The Blue Blazes' story featured themes of perseverance, meeting potential and creating a bond with their community.
It was a slow build. With each win and each week, the Westbrook High football team went from ignored to adored, from afterthought to champion.
As the team gained momentum, stacking wins, the community also caught on. By the time the Blue Blazes — the top-seeded Blue Blazes, that is — hosted Kennebunk in the B South final, the stands were packed and hundreds more in the crowd of 2,500 stood on the sidehill creating a wall of sound.
They were watching playmakers like quarterback Giovanni Staples and receiver Dimitri Lubin, top defenders Tony Bongomin and Owen Taylor, and a host of other contributors take down Kennebunk, 34-27.
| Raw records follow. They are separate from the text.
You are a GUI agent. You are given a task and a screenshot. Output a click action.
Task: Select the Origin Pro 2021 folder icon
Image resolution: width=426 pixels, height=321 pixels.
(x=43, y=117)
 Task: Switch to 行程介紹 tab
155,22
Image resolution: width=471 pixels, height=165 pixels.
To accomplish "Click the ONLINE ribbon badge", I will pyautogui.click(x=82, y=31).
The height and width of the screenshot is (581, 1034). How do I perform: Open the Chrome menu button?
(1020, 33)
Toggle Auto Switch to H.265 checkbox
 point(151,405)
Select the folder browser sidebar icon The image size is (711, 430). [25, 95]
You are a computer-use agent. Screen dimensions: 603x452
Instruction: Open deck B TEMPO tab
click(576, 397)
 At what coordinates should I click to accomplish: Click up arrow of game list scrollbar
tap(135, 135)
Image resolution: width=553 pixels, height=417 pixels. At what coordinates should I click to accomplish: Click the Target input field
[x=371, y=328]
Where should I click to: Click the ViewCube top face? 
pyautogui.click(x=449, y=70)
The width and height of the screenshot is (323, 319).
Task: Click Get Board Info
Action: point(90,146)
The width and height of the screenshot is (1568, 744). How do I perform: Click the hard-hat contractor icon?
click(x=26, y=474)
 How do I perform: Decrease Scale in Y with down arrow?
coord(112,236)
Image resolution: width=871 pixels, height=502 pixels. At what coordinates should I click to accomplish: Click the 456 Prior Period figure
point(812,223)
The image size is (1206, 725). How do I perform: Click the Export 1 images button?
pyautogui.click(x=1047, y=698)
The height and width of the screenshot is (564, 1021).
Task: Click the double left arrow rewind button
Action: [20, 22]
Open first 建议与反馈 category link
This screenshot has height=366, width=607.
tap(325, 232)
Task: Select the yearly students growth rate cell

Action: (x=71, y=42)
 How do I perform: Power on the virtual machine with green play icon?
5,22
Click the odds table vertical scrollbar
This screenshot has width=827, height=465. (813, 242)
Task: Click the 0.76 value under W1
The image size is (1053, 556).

When the game was over, it seemed no one from Westbrook wanted to leave the field. Not the coaches, not the players, not the high school friends nor family members. The smiles were big and maybe tinged with just a bit of disbelief.
Did Westbrook, a team that was 2-6 the year before, really win its first regional football championship?
“The community came out and they showed out. It’s awesome,” Lubin said that night. “We had the chip on our shoulder. We were the underdogs even though we were the one seed.”
Westbrook and its vocal, delighted fan base descended on Fitzpatrick Stadium in Portland the next week. Once again Westbrook had its doubters. Eight of the nine Varsity Maine staff members picked Cony to win the game.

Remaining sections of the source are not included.